(Records from a collection)

========================

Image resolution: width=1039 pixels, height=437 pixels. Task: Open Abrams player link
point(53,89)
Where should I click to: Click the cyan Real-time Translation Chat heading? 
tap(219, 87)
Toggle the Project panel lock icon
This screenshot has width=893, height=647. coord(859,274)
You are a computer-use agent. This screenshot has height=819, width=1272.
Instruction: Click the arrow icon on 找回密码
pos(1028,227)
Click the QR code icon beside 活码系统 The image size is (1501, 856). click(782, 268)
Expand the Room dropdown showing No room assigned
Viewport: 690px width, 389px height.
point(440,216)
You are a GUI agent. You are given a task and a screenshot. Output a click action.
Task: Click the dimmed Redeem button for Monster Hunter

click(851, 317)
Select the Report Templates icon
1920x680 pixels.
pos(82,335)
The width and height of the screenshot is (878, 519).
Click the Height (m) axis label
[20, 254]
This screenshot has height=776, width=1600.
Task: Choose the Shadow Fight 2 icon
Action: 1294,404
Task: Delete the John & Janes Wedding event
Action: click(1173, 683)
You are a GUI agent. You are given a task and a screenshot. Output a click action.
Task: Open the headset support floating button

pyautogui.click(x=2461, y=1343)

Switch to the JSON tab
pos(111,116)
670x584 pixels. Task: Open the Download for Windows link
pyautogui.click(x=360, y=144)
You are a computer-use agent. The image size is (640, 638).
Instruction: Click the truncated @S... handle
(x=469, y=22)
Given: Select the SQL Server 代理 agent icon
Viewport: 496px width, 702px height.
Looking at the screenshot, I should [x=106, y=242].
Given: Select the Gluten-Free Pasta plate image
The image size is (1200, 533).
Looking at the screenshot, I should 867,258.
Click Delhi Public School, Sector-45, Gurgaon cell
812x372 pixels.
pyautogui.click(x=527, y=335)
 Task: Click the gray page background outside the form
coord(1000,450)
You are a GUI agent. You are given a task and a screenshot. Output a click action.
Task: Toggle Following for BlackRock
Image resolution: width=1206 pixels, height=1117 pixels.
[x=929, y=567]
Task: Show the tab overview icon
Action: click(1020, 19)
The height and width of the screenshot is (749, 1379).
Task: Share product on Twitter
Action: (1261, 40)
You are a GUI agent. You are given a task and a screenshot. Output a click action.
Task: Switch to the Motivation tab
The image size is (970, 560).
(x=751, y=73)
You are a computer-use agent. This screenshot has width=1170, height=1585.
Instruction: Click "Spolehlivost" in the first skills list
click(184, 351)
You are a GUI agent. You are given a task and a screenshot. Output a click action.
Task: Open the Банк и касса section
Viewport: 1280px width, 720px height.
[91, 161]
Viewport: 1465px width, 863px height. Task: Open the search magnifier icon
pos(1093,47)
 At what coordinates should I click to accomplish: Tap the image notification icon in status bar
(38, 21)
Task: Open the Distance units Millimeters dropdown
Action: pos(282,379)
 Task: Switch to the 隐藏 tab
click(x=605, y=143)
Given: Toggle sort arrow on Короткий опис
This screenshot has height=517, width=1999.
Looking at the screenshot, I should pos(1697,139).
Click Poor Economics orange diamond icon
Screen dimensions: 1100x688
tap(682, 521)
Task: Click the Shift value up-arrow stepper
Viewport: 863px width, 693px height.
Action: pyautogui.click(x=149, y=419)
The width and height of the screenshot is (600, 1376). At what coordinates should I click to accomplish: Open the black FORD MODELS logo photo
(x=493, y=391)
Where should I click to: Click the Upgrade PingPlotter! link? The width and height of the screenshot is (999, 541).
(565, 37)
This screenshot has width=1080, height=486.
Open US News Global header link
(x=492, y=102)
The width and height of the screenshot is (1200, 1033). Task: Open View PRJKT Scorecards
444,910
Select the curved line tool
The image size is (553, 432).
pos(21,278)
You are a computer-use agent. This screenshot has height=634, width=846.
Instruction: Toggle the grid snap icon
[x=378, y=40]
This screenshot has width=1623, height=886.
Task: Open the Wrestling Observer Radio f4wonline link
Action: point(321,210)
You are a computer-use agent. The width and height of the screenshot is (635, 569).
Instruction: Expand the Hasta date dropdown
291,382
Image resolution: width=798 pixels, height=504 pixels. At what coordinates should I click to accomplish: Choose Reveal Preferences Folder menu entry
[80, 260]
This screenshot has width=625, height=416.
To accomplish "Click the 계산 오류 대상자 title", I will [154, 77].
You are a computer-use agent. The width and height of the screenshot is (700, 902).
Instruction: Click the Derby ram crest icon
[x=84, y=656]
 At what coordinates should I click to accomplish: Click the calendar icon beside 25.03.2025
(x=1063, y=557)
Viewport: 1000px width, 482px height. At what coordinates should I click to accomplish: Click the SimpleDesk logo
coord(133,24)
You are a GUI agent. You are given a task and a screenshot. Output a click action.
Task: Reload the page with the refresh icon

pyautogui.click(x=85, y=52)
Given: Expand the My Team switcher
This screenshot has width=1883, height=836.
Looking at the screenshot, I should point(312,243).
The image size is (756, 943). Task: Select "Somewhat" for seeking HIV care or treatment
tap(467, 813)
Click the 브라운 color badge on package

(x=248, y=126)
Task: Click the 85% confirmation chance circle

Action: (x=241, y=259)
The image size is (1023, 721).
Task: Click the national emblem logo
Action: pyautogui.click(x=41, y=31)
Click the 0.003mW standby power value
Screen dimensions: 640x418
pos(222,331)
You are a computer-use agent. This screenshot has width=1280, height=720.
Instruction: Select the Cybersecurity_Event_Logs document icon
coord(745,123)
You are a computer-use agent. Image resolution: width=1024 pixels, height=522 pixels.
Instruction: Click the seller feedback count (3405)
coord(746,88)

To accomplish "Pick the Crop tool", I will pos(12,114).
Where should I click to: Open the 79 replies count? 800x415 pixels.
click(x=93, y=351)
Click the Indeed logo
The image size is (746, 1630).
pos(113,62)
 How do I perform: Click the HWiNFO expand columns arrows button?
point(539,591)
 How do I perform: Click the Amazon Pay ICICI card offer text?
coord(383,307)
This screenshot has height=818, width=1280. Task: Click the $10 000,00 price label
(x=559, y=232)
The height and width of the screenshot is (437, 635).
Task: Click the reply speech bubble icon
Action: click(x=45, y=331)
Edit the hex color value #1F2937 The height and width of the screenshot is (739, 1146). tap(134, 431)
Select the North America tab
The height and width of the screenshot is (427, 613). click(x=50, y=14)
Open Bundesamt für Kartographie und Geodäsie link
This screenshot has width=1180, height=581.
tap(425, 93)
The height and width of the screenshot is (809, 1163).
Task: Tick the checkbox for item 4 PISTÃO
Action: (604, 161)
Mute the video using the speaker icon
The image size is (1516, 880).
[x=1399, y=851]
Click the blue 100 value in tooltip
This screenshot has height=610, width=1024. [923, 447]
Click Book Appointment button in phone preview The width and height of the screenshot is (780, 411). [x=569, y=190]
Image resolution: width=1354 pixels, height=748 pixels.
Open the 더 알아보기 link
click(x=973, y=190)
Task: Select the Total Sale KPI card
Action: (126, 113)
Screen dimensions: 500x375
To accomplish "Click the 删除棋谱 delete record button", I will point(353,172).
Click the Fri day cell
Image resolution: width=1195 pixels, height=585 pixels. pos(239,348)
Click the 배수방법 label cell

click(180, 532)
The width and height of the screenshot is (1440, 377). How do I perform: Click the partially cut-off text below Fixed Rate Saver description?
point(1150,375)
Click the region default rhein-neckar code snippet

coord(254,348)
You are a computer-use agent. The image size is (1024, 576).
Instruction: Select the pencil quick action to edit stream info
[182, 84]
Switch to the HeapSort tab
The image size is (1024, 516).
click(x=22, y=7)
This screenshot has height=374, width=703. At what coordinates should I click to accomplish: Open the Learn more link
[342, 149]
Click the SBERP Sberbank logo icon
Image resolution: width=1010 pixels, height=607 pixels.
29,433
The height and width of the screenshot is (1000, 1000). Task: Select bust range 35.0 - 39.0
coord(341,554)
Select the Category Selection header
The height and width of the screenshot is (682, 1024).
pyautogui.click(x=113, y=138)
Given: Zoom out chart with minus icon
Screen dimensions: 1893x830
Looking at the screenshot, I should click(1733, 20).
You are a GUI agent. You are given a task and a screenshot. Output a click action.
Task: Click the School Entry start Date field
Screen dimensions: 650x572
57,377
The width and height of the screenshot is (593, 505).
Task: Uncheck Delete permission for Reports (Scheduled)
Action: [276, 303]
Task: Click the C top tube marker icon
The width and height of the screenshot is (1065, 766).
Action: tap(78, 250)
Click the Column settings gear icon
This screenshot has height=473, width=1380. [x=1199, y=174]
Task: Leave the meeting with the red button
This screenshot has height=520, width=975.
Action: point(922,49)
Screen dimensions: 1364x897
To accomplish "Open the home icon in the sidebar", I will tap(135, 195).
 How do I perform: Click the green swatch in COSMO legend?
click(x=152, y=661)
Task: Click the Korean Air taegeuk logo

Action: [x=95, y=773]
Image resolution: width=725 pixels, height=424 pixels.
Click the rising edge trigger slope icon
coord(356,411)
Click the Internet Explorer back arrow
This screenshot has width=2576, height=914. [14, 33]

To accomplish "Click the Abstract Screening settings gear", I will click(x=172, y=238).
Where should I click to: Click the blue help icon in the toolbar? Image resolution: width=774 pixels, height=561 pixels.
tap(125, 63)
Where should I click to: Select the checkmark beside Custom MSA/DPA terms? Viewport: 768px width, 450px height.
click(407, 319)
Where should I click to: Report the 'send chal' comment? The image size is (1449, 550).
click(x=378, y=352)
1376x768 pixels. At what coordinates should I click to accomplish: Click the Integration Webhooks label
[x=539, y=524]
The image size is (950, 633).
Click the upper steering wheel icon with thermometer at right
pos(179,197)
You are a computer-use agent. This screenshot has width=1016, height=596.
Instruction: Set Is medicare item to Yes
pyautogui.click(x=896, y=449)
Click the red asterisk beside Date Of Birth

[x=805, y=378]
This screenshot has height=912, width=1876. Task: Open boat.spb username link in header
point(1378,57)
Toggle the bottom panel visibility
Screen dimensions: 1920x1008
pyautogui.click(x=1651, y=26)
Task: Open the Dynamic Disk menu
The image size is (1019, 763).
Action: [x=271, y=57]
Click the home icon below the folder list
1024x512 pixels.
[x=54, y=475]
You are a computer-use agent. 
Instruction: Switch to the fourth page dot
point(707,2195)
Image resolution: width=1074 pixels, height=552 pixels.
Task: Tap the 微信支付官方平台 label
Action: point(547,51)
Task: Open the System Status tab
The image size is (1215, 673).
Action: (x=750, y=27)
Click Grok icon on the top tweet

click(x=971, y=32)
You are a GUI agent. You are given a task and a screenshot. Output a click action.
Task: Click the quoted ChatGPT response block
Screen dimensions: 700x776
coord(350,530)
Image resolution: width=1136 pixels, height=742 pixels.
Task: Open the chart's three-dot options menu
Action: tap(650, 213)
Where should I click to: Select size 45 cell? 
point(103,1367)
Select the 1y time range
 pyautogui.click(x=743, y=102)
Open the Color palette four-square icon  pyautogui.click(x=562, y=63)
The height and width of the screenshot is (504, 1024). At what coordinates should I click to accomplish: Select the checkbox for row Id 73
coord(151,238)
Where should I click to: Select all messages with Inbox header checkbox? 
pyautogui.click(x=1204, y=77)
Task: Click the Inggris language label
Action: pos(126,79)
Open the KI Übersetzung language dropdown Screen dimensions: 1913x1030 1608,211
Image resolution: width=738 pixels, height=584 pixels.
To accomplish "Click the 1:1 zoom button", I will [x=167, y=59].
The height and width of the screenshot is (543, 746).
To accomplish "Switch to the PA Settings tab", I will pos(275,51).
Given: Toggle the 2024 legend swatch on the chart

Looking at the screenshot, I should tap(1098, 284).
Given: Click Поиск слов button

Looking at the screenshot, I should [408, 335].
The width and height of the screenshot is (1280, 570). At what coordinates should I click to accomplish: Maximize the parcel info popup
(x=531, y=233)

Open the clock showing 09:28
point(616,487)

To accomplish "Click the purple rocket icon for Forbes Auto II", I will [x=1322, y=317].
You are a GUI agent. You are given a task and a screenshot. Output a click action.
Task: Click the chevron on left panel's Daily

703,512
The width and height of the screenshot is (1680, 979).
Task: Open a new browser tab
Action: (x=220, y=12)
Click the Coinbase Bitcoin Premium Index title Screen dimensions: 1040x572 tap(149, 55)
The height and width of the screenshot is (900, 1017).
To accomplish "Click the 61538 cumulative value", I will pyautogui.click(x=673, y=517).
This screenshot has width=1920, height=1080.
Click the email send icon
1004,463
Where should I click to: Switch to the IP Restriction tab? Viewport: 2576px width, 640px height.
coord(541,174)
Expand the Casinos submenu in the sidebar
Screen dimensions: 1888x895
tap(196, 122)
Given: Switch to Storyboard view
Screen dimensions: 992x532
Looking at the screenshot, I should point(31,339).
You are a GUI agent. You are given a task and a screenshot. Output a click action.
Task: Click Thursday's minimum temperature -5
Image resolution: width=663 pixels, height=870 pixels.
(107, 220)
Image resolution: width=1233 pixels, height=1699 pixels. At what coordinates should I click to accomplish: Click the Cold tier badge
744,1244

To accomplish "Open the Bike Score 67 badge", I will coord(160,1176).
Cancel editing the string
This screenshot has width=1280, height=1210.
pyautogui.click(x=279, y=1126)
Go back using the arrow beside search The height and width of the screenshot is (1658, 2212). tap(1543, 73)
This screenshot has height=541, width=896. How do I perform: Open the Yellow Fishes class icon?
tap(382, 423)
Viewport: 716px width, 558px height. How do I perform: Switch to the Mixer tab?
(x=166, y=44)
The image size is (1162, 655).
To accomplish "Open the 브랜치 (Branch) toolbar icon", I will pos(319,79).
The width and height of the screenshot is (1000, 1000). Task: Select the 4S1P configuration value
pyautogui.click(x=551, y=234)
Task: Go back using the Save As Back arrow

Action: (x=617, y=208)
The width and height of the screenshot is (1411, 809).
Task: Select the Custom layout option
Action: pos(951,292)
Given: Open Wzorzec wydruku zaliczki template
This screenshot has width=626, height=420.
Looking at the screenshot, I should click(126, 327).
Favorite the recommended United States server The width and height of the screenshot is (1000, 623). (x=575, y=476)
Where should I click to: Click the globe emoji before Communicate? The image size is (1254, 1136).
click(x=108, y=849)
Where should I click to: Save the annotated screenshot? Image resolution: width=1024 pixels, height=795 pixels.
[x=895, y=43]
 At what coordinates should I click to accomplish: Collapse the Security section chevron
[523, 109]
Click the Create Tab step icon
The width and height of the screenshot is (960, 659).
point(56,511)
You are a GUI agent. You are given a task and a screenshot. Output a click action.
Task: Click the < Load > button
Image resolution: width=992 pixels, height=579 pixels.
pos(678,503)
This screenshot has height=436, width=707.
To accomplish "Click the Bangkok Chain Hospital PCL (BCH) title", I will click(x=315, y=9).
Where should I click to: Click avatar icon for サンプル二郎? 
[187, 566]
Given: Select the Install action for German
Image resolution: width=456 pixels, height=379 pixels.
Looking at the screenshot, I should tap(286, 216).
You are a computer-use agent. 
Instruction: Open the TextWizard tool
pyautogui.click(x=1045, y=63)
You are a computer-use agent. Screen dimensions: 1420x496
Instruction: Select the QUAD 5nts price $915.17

========================

Your answer should be the lines above from the one containing "Viewport: 863px width, 693px height." through the one containing "is (635, 569).", copied exactly and with both ends kept.

Viewport: 863px width, 693px height.
Action: pyautogui.click(x=149, y=419)
The width and height of the screenshot is (600, 1376). At what coordinates should I click to accomplish: Open the black FORD MODELS logo photo
(x=493, y=391)
Where should I click to: Click the Upgrade PingPlotter! link? The width and height of the screenshot is (999, 541).
(565, 37)
This screenshot has width=1080, height=486.
Open US News Global header link
(x=492, y=102)
The width and height of the screenshot is (1200, 1033). Task: Open View PRJKT Scorecards
444,910
Select the curved line tool
The image size is (553, 432).
pos(21,278)
You are a computer-use agent. This screenshot has height=634, width=846.
Instruction: Toggle the grid snap icon
[x=378, y=40]
This screenshot has width=1623, height=886.
Task: Open the Wrestling Observer Radio f4wonline link
Action: point(321,210)
You are a computer-use agent. The width and height of the screenshot is (635, 569).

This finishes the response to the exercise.